(Dataset records)
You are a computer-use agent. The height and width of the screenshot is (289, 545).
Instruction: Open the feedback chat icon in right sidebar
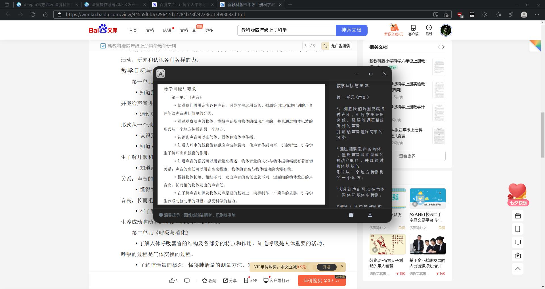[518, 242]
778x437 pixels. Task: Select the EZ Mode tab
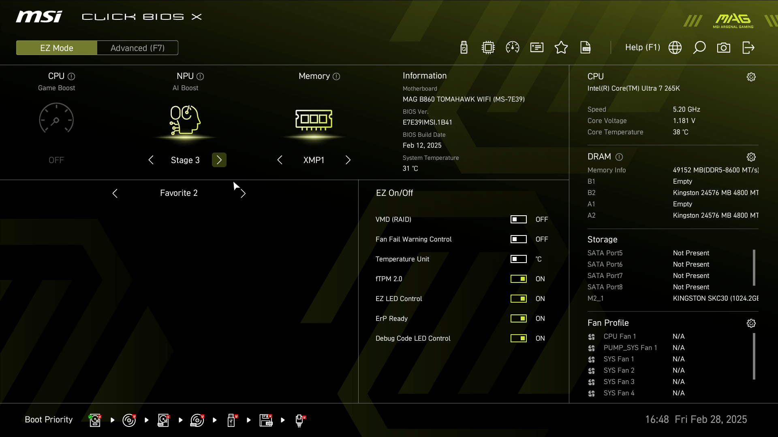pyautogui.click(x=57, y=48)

(Exercise goal) Your task is to retype exactly, and only, the lines from the one that holds "Instruction: Open the" through the end of the listing, both end lines included, without any pictures.

(Response)
Instruction: Open the feedback chat icon in right sidebar
[518, 242]
778x437 pixels. Task: Select the EZ Mode tab
pyautogui.click(x=57, y=48)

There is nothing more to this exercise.